The RCMP have zeroed in on travel and office expenses filed by senators Pamela Wallin and Mike Duffy during their investigations into the spending of the suspended Conservative senators.

CBC News spoke with a dozen senators, both Liberal and Conservative, to determine the scope of the review by Auditor General Michael Ferguson.

All spoke on condition of anonymity because auditors have demanded secrecy about the nature of the audits.

The senators say teams of up to four auditors have done at least one interview, and in many cases multiple interviews, with nearly half of the 96 sitting senators (there are nine vacancies in the 105-seat Senate).

Retired members of the Upper Chamber are not exempt from this exhaustive audit. CBC News has learned that forensic accountants are reaching back to interview senators who left the Senate in the past several years. 

A number of common threads emerge from interviews conducted so far. They include:

  • Pointed questions are being asked about the reasons for travel, which suggests auditors are looking for senators who did partisan political work or other non-Senate work while they charged taxpayers for Senate business.
  • Detailed queries about billing taxpayers for meals on days when they were fed on airplanes. Auditors have sought records from Air Canada, Porter and WestJet about specific flights senators took.
  • Requests for copies of contracts awarded to outside suppliers.
  • Lengthy inquiries about the nature of the work done by office staff. Those inquiries are followed by employee interviews to verify senators’ responses. 
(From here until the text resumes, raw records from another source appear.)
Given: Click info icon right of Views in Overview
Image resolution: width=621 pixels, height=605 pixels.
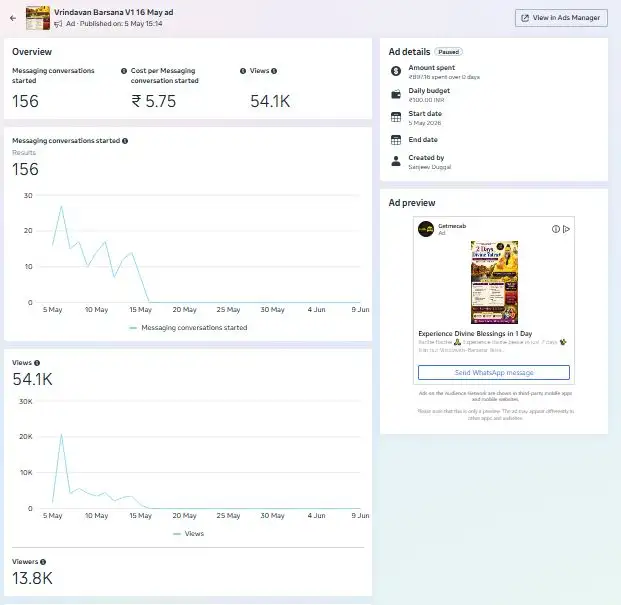Looking at the screenshot, I should (274, 71).
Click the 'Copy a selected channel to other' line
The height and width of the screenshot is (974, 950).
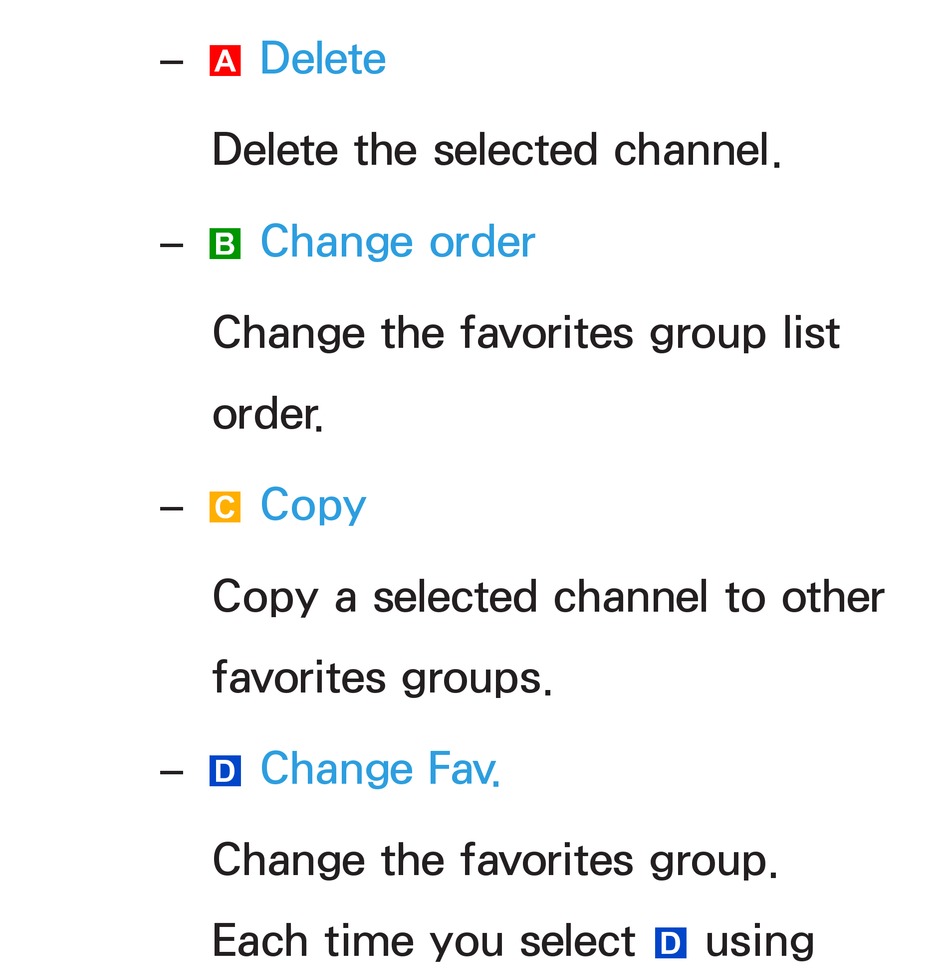(x=549, y=598)
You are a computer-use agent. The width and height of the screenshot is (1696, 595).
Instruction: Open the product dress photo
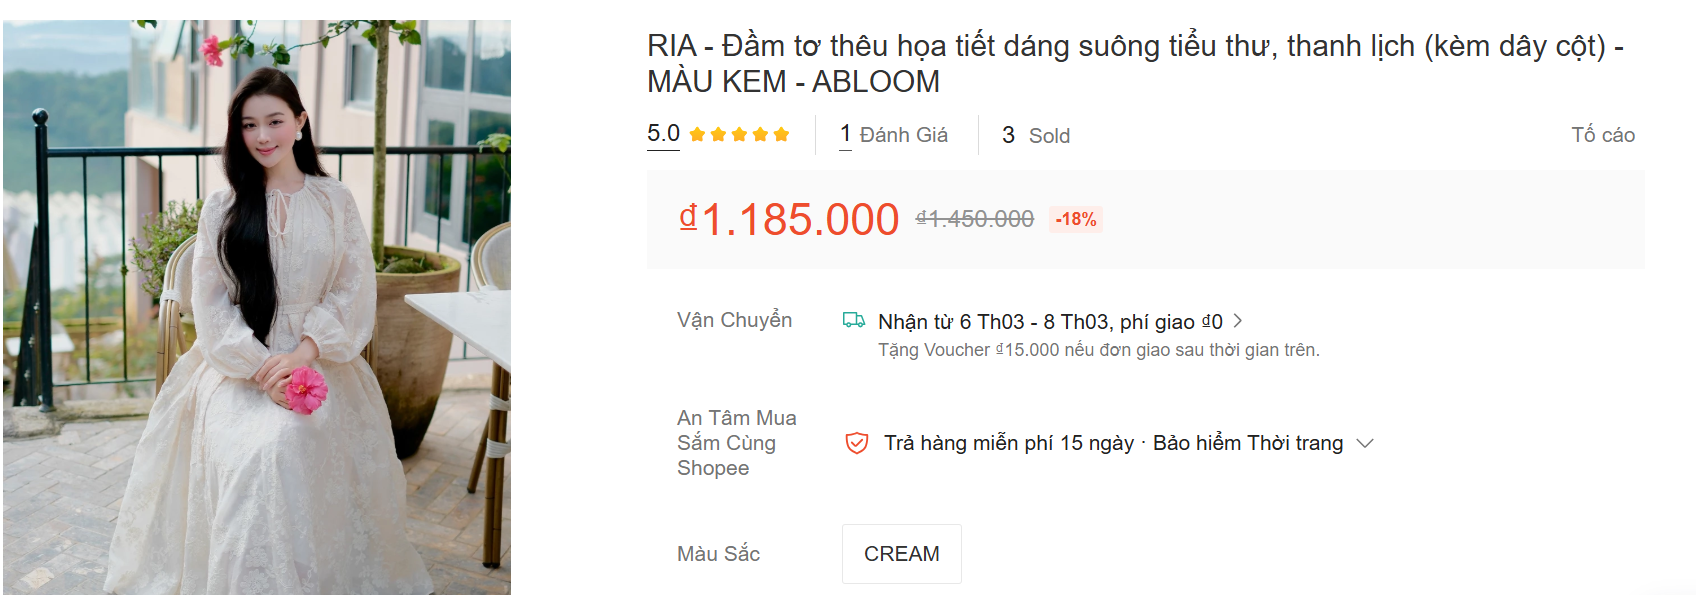(257, 307)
But the interviews aren’t solely concerned with travel and office expenses. Some senators have also been asked about their housing claims. Auditors are looking to confirm claims of primary residence by visiting those senators’ homes.

The auditors are also combing through lists of gifts senators have given to visitors.

Interesting timing

One senator described the reviews as “all over the map’’ and geared to the spending habits of individual senators.

The audit was ordered by the Senate in response to the expenses scandal that dominated much of parliamentary business last year.

That scandal led to the suspension of Conservative-appointed senators Duffy, Wallin and Patrick Brazeau (a Liberal-appointed senator, Mac Harb, who also fell under public scrutiny, retired before the others were suspended).

The RCMP have already charged Brazeau and Harb with fraud and breach of trust.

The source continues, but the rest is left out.